Selbst dass die Linkspartei mit Bodo Ramelow bald einen Ministerpräsidenten stellen könnte, schreckt ihn nicht. Er sei kein Freund einer rot-rot-grünen Koalition in Thüringen, sagt Gabriel. „Doch wird es offensichtlich Zeit, dass beide Seiten im 21. Jahrhundert ankommen.“ Einerseits werde die Linkspartei lernen, was es heißt zu regieren – andererseits müssten ihre erbitterten Gegner erkennen, dass der Kalte Krieg vorbei sei. Die Linken seien „manchmal etwas schräg drauf, führen aber nicht den Untergang des Abendlandes herbei“.

Ein rot-rot-grünes Bündnis im Bund wird dadurch nicht wahrscheinlicher. Erst am Morgen hatte die Kanzlerin Moskau im Bundestag vorgeworfen, die territoriale Integrität der Ukraine zu missachten. Alle Abgeordneten hätten geklatscht, so Gabriel, die Linken nicht. Dies habe ihn entsetzt. Wenn sich die Linkspartei bis 2017 da nicht ändere, könne er mit ihr nicht regieren. Die SPD werde ihre Überzeugungen nicht um einer Machtperspektive willen aufgeben.

Mäßige Umfragewerte, weil „er nervt“

Die aktuellen Aufwallungen um seine Effizienz- und Klimapläne bringen Gabriel ebenso wenig aus der Ruhe. Atom- und Kohleausstieg ließen sich eben nicht zeitgleich schultern. Die Fehler wurden demnach alle vor seiner Zeit als Wirtschaftsminister gemacht: „In der Energiewende passt fast nichts zusammen“, urteilt er. Es sei nun die Aufgabe der großen Koalition, die Dinge ineinander greifen zu lassen.

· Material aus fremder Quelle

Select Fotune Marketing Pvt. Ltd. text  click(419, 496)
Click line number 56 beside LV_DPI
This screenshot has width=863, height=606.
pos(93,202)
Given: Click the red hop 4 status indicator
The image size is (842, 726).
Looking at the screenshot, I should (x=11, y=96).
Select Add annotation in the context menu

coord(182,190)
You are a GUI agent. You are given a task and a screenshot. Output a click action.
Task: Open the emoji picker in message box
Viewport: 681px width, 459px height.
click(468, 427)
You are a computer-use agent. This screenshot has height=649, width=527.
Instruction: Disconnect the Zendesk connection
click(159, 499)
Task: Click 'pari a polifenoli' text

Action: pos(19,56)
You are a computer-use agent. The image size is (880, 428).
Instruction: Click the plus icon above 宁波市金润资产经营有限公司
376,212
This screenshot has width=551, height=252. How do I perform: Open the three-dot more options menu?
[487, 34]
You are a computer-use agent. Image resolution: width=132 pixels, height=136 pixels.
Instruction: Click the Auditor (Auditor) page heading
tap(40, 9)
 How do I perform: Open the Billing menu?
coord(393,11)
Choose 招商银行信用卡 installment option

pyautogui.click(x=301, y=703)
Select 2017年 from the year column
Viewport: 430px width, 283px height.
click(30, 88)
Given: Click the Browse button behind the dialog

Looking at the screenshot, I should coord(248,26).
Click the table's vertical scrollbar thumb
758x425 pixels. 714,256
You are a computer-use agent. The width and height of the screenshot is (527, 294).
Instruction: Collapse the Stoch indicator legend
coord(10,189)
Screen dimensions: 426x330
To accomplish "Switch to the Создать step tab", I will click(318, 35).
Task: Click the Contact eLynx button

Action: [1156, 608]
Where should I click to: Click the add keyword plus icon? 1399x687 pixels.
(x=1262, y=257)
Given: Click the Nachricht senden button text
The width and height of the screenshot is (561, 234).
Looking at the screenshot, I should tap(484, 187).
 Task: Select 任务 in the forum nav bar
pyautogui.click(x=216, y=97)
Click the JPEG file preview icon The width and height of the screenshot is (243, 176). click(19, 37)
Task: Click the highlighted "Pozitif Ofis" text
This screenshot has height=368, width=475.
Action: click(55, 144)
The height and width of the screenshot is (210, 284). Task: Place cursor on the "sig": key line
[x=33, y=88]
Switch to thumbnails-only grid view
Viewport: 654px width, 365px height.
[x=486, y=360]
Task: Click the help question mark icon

Unlängst, so berichtet der Talkgast, habe er mit einem Freund über seine mittelmäßigen persönlichen Umfragewerte gesprochen. Dessen Erklärung habe gelautet: „Du nervst.“ Er komme aus einer Zeit, in der politischer Streit selbstverständlich gewesen sei, schlussfolgert Gabriel. In der heutigen „Wohlfühldemokratie“ wollten die Menschen jedoch weniger mit Konflikten belästigt werden. Macht er deswegen gegenüber der Industrie zu viele Zugeständnisse, wie Kritiker befinden? Zumindest an diesem Abend zeigt sich der einst so streitbare SPD-Chef ziemlich friedfertig.